While the two parties that control the Kurdish region of Iraq may endorse democratic values, critics say they practice one-party rule.
The Patriotic Union of Kurdistan controls the eastern section, with the city of Suleymaniya as its power base. The Kurdistan Democratic Party controls the rest and is centered in the regional capital, Irbil. Both parties have their own militias, and after a brief civil war in the mid-1990s, have shared power over the region.
The most popular alternative to the ruling parties is the Islamic Union of Kurdistan. It has no militia, only a local television station to present its vision of a moderate, Islamic democracy.
Hadi Ali is one of its leaders. He says his party is growing in popularity, particularly with young people. "We presented something new. The other parties – they were fighting against the regime before. And after the uprising, they started to fight each other and formed a corrupt administration that disappointed many young people,” he says. “Young people found our party as a non-corrupt alternative."
Ali says that his party advocates an inclusive democracy in a framework of Islam that would be very similar to western democracies.
"We want the secular like in the western countries with a separation of religion and the state,” says Ali. “But we are not against religion and here in these countries, when they say secular, they mean they are against religion.

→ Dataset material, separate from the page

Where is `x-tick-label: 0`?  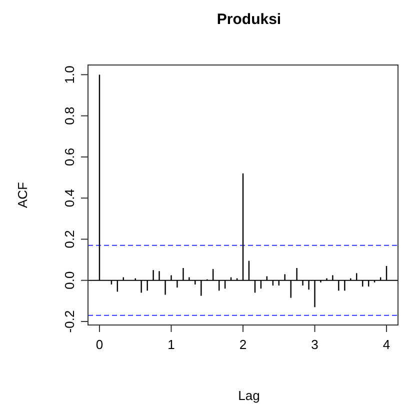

David Romano of Rhodes College in Tennesse is a Middle East researcher and recently published a report on the growth of the Islamic movement in the Kurdish region of Iraq. He says the rise of the Islamic Union of Kurdistan should be a concern to the U.S. and other Western countries.
"I think they do have a marked, more anti-American stance than the secular Kurdish nationalist parties. You just have to remember that the Kurdistan Islamic Union comes from the Muslim Brotherhood, the Iraqi chapter of the Muslim Brotherhood," said the professor.
The Muslim Brotherhood was founded in Egypt in 1928. Since then, the Egyptian government has banned the Muslim Brotherhood and other political parties based on religion. But its members continue to speak out and have called for a board of Muslim clerics to oversee the government.
Still, Romano does not agree that banning opposition groups is good for the long-term future of the region. "As long as they play by the democratic rules of the game, as long as they talk the talk and walk the walk of democracy, so to speak, they need to be allowed a chance to compete and win elections; otherwise a turn to radicalism is legitimized," he said.
Romano says suppressing dissent will turn the loyal opposition to extremism and violence.